Wagenaar, Daniel A. (2006) Development and control of epileptiform bursting in dissociated cortical cultures. Dissertation (Ph.D.), California Institute of Technology. http://resolver.caltech.edu/CaltechETD:etd-07032005-170918
Cortical cells in dissociated culture form densely interconnected networks. Within days after plating, neurons become electrically active, and soon after start to synchronize their activity into culture-wide bursts. By growing cultures on multi-electrode arrays (Petri dishes with a grid of substrate-embedded electrodes), their electrical activity can be recorded non-invasively. I developed software, MEABench, for online visualization and analysis of multi-electrode data, and used it to follow the development of cultures obtained from (E18) embryonic rats. Globally synchronized bursting was observed in all but the most sparsely plated cultures. A remarkable range of bursting behaviors was observed, even in cultures with identical plating parameters. Activity patterns varied widely in terms of the frequency, intensity, duration, and degree of temporal clustering of bursts.
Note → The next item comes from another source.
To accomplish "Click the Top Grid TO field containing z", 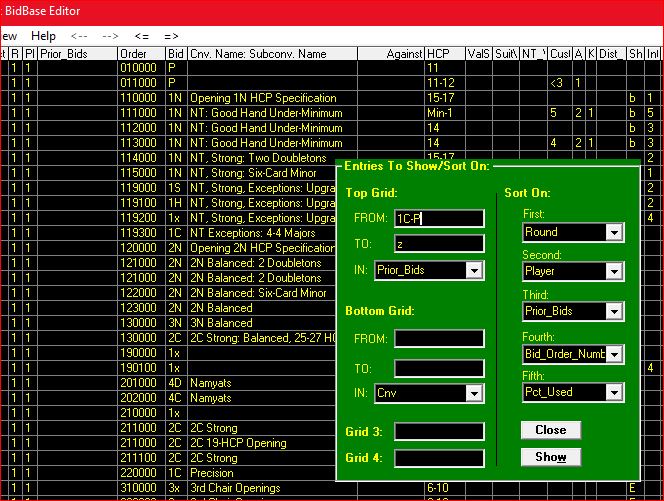I will tap(438, 243).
During the 2nd week in vitro, bursts in many dense cultures clustered into well-defined trains, separated by long periods without bursts. The number of bursts within these 'superbursts' and their spatiotemporal structure were found to be stable for hours or days. Cortical cultures on multi-electrode arrays are ideal for studying two-way communication between biological systems and computers. I designed and built hardware to deliver electrical stimuli in arbitrary patterns, developed software to remove stimulation artifacts from recordings, and studied the efficacy of several voltage-defined and current-defined stimulus waveforms. MEABench can control the stimulator in real-time. Thus, stimuli can be made dependent on a culture's activity with only 15 ms lag-time. We hypothesized that synchronized bursting can dominate activity patterns, because lack of external input puts cultures in a hypersensitive state. Indeed, by feeding cultures a steady stream of stimuli, distributed over many electrodes, bursting could be prevented completely. The number of electrodes required for successful burst control could be reduced by fine-tuning the stimuli with real-time feedback, to make each stimulus evoke the same number of spikes. Burst control could not be achieved with single electrode stimulation. For the final chapter, I tested various protocols for inducing plasticity by tetanic stimulation. In contrast to earlier published reports, I found that none of them induced changes in burst patterns or responses to test pulses that exceeded spontaneously occurring changes.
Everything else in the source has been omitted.